I acknowledge the complex work undertaken at OpenAI,, EleutherAI, Synthesia, and other technologies referenced in this article and its related resources. Importantly, given the speed of AI development, this article should be considered superseded within 24 months of its initial release in June 2021. Revisions are to be expected. Correspondence concerning this article should be addressed to Dr Alan D. Thompson, Life Architect, Australia, 2021.

Suits. Honour, flowers… Colonel, those are all tile sets in Mahjong. God, are they using a game to converse with their heptapods?

Maybe. Why?

Well, let’s say that I taught them chess instead of English. Every conversation would be a game, every idea expressed through opposition, victory, defeat. You see the problem? If all I ever gave you was a hammer…

Everything’s a nail.

— (Arrival, 2016)


Innovations like Artificial Intelligence (AI) and neural lace are already here, even if they are not yet in most of society’s field of vision (Thompson, 2020). The world of integrated AI supplementing and replacing our intelligence is moments away (Thompson 2021a; 2021b).
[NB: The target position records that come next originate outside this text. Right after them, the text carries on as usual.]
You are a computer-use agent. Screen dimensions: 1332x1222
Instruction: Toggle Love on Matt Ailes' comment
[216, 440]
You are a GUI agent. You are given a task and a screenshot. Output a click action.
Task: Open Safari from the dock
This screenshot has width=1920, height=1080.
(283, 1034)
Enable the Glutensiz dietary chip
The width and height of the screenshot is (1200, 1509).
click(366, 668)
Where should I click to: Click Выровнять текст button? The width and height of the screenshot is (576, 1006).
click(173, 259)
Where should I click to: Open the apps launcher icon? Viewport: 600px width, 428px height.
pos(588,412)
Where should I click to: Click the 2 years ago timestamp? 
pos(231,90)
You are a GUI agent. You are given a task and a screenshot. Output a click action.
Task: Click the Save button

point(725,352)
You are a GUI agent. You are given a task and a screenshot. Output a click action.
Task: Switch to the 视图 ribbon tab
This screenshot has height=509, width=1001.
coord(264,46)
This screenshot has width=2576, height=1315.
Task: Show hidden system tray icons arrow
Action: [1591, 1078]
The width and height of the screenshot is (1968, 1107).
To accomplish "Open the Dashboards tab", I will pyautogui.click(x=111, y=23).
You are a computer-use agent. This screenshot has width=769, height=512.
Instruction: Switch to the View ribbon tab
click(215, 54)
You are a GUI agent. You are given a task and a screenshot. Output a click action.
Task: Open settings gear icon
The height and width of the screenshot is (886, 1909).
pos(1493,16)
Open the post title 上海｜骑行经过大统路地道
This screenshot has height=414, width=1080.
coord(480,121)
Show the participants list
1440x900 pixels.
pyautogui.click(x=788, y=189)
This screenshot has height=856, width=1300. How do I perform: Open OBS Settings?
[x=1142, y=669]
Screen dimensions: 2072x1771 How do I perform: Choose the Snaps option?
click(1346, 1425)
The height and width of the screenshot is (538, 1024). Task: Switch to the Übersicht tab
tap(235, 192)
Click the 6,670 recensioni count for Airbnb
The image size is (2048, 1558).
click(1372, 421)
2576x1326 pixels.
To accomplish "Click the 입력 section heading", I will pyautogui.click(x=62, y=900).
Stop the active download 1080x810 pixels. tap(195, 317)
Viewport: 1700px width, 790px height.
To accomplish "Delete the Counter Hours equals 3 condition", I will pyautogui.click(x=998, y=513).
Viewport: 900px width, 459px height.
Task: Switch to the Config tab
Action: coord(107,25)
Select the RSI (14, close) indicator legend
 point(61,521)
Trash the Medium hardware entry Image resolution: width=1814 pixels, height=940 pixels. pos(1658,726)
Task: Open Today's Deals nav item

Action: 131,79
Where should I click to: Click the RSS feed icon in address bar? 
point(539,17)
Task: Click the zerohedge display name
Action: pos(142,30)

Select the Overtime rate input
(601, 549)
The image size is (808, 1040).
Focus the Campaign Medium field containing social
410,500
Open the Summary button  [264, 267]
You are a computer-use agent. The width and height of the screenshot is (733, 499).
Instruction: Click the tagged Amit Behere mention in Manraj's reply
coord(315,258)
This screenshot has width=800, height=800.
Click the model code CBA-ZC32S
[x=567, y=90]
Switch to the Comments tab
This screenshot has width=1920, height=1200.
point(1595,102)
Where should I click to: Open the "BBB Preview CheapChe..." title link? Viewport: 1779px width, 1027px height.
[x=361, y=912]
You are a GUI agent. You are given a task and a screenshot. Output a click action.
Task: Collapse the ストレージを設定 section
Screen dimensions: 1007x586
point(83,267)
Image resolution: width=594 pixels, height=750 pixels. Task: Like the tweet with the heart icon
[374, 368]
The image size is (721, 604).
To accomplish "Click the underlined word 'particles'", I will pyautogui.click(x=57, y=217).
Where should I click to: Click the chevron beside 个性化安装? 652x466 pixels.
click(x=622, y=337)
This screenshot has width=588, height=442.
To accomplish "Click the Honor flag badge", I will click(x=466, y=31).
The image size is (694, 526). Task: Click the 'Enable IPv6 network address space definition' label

Data scientists training language models used as a basis for AI are currently seeking to obtain as much data as possible. The datasets used to train current language models like GPT-3 (Brown et al, 2020) and GPT-Neo/The Pile (Gao et al, 2020) averages about one terabyte—or more than 83 million pages—of text. 

Thousands of years ago, Plato (1999) warned that: ‘In the world of knowledge, the idea of good appears last of all’. Training an AI on the largest possible corpora (datasets) without paying attention to the necessary subsequent layers isn’t good enough.

Summum bonum is a Latin expression and concept meaning ‘ultimate good’ (or ‘highest good’). It was introduced by the Roman philosopher Cicero and applied by others including Plato and Aristotle. While there are various interpretations of the term, summum bonum suggests a guiding ethical principle leading to the best possible life. In this article, bonum (‘good’) is used as a shorthand to refer to this concept of ultimate goodness.

The old way

Historically, during training of language models, datasets are not sampled in proportion to their size. Rather, datasets that are viewed by the researchers as higher quality are sampled more frequently (Brown et al, 2020). Note that this higher quality is a subjective assessment, generally performed by data scientists rather than ethicists or those concerned with human ideals such as ultimate goodness.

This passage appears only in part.